Dans le pre­mier numé­ro, nous avons inau­gu­ré notre rubrique : À tra­vers les jour­naux patro­naux. Voi­rin et Picart ont dépouillé les der­niers jour­naux de la Cor­don­ne­rie et du Bâti­ment. Ils conti­nue­ront ce tra­vail pour leurs cor­po­ra­tions ; d’autres cama­rades les sui­vront : A. Mer­rheim, pour les jour­naux de la Métal­lur­gie ; G. Dumou­lin, pour ceux des Com­pa­gnies des mines ; L. Vignots, pour ceux des Arma­teurs ; H. Nor­mand, pour ceux. du Livre ; E. Laval, pour ceux de l’A­li­men­ta­tion, etc., etc.

Dans ce numé­ro, nous don­nons un À tra­vers les Livres où nous nous atta­chons par­ti­cu­liè­re­ment aux livres qui inté­ressent direc­te­ment nos lec­teurs. Cette rubrique n’a pas été confiée à un unique cama­rade. Cha­cun, selon la nature de ses lec­tures par­ti­cu­lières et de son effort de pro­pa­gande pren­dra sa place.

Nous aurons aus­si un À tra­vers les Revues où nous exa­mi­ne­rons les prin­ci­paux articles publiés tant dans les revues bour­geoises que dans les revues socia­listes, articles que les mili­tants ouvriers auraient inté­rêt à lire.

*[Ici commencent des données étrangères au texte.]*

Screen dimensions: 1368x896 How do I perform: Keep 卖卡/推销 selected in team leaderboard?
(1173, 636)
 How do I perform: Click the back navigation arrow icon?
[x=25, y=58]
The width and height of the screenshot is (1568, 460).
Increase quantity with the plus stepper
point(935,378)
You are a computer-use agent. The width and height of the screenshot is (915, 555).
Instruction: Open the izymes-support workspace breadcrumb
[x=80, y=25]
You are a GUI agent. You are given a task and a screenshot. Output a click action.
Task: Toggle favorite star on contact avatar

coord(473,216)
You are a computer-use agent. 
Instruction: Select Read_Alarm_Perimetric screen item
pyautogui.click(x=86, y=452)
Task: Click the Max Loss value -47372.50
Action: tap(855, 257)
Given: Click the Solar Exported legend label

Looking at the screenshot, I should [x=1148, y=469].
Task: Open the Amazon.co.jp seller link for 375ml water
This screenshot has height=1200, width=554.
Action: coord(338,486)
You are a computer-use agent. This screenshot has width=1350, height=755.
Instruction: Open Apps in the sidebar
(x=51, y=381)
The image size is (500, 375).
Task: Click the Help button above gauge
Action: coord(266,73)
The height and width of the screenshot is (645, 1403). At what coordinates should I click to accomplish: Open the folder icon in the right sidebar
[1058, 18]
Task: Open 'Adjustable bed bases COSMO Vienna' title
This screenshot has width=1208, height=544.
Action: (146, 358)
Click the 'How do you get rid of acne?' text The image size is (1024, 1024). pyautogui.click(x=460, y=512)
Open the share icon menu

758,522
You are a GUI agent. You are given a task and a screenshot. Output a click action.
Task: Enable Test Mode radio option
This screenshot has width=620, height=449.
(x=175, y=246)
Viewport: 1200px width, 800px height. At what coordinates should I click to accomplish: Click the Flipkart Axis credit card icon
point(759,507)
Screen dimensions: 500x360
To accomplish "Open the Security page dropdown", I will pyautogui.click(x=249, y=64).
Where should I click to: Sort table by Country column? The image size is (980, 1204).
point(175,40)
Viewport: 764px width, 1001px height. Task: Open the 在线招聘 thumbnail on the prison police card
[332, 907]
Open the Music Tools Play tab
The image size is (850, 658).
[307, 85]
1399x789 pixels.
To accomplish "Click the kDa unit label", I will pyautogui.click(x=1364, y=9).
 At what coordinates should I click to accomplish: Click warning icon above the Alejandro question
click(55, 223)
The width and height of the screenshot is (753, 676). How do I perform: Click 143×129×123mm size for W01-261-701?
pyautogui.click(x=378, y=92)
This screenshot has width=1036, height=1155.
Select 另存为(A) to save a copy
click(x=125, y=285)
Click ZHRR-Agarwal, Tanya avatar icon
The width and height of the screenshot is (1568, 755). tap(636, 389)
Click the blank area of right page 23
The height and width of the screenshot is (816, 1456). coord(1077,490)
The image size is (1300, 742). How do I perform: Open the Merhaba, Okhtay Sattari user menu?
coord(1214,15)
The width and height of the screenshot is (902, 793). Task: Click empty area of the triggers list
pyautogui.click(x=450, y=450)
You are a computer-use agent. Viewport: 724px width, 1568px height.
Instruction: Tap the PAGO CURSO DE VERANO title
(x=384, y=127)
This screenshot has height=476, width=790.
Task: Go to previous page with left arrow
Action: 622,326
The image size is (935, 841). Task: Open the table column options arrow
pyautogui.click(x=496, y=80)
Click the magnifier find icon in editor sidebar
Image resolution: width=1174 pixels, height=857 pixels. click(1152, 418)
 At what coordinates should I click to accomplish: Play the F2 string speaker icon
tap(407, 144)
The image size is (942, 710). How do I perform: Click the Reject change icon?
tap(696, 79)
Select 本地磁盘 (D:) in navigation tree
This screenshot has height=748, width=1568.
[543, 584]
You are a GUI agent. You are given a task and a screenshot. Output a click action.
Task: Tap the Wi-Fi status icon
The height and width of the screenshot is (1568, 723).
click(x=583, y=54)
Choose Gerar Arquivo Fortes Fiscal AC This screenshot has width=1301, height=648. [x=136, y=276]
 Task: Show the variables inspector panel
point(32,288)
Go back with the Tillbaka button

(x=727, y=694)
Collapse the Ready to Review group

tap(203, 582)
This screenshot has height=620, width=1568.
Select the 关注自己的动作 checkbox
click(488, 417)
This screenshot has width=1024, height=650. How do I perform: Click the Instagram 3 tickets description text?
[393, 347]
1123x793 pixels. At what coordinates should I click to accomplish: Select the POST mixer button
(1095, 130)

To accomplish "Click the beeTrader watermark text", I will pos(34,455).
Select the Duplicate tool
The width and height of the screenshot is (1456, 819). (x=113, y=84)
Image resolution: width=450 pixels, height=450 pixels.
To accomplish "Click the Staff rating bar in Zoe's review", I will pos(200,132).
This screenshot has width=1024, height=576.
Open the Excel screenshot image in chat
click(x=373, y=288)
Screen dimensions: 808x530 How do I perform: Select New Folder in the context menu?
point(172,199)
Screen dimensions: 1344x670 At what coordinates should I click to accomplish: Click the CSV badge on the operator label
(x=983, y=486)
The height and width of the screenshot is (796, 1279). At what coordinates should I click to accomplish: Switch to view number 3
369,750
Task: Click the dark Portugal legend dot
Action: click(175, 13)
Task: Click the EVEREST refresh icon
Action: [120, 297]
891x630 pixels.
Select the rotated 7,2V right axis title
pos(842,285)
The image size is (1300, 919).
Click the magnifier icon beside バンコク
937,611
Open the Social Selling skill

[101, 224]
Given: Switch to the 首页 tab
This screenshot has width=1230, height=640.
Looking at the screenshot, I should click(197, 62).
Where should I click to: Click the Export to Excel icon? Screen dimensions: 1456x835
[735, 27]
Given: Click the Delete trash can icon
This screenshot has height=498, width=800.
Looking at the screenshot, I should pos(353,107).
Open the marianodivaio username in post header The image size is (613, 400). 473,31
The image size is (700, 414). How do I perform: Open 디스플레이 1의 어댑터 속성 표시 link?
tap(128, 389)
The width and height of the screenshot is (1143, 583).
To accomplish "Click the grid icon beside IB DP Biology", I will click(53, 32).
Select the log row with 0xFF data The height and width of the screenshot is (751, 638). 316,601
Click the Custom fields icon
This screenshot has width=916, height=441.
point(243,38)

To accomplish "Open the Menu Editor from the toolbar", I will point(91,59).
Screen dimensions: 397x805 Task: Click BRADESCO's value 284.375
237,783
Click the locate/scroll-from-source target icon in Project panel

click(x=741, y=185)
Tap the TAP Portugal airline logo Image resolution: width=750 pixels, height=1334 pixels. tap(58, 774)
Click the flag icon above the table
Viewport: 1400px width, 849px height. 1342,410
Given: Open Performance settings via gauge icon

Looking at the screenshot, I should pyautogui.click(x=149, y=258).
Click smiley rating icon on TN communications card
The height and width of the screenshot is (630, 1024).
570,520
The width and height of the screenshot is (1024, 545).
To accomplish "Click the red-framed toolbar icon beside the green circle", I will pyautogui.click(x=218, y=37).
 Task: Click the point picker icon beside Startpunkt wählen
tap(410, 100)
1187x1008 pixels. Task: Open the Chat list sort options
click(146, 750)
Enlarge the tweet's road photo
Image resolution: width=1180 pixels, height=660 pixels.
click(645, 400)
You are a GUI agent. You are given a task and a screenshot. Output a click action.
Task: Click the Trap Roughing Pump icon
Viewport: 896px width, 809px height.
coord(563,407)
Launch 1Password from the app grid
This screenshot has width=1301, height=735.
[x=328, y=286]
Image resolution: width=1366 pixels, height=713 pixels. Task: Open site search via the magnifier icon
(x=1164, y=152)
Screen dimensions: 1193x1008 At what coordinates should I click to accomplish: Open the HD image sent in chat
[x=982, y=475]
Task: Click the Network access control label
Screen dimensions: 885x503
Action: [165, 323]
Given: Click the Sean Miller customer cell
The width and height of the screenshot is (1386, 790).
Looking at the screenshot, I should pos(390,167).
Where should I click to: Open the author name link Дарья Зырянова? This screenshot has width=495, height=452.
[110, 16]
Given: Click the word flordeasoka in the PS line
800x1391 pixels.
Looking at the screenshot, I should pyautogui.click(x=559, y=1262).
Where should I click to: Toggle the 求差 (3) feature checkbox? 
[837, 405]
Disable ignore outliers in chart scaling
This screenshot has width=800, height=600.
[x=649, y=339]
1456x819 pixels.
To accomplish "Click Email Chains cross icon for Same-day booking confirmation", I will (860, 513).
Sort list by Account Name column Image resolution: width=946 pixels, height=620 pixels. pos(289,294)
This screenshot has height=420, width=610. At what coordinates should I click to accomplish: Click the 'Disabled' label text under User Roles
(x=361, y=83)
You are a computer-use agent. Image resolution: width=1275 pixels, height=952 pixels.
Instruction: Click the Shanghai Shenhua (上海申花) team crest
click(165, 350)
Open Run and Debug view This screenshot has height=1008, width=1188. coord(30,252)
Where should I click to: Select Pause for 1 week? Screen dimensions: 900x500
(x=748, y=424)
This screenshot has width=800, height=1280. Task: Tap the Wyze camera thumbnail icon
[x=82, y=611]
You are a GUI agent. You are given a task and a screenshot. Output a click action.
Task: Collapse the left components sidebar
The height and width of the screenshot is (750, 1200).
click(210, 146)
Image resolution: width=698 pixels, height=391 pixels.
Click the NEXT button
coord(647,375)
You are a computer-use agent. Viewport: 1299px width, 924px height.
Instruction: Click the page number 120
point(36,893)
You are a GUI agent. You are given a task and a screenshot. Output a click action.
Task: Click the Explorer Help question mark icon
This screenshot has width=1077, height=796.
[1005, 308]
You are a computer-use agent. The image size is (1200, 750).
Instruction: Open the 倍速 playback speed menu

Mais, orga­ni­ser ces rubriques, les mettre en train n’est pas mince besogne. Aus­si avons-nous pré­fé­ré n’en pas par­ler dans notre Lettre fami­lière du pre­mier numé­ro. Aujourd’­hui, nous le fai­sons, parce que tout est prêt ou à peu près. Les édi­teurs et les admi­nis­tra­teurs de jour­naux et de revues, seuls, se font tirer l’o­reille ; Mais s’ils s’obs­tinent, nous ferons les dépenses que nous pour­rons ; puis… les biblio­thèques n’ont pas été faites pour les chiens.

Notre Permanence

Depuis le pre­mier numé­ro il y a régu­liè­re­ment quel­qu’un au bureau, 42, rue Dau­phine, tous les jours de 9 heures à midi et de 2 à 6 heures, et le dimanche pen­dant la mati­née seule­ment. À par­tir de la semaine pro­chaine, afin de per­mettre aux cama­rades qui tra­vaillent de venir sans déran­ge­ment, il y aura quel­qu’un les lun­di, mar­di, jeu­di et same­di soir, de 9 à 11 heures. Cha­cun peut y venir appor­ter son abon­ne­ment et ses réflexions sur la Revue.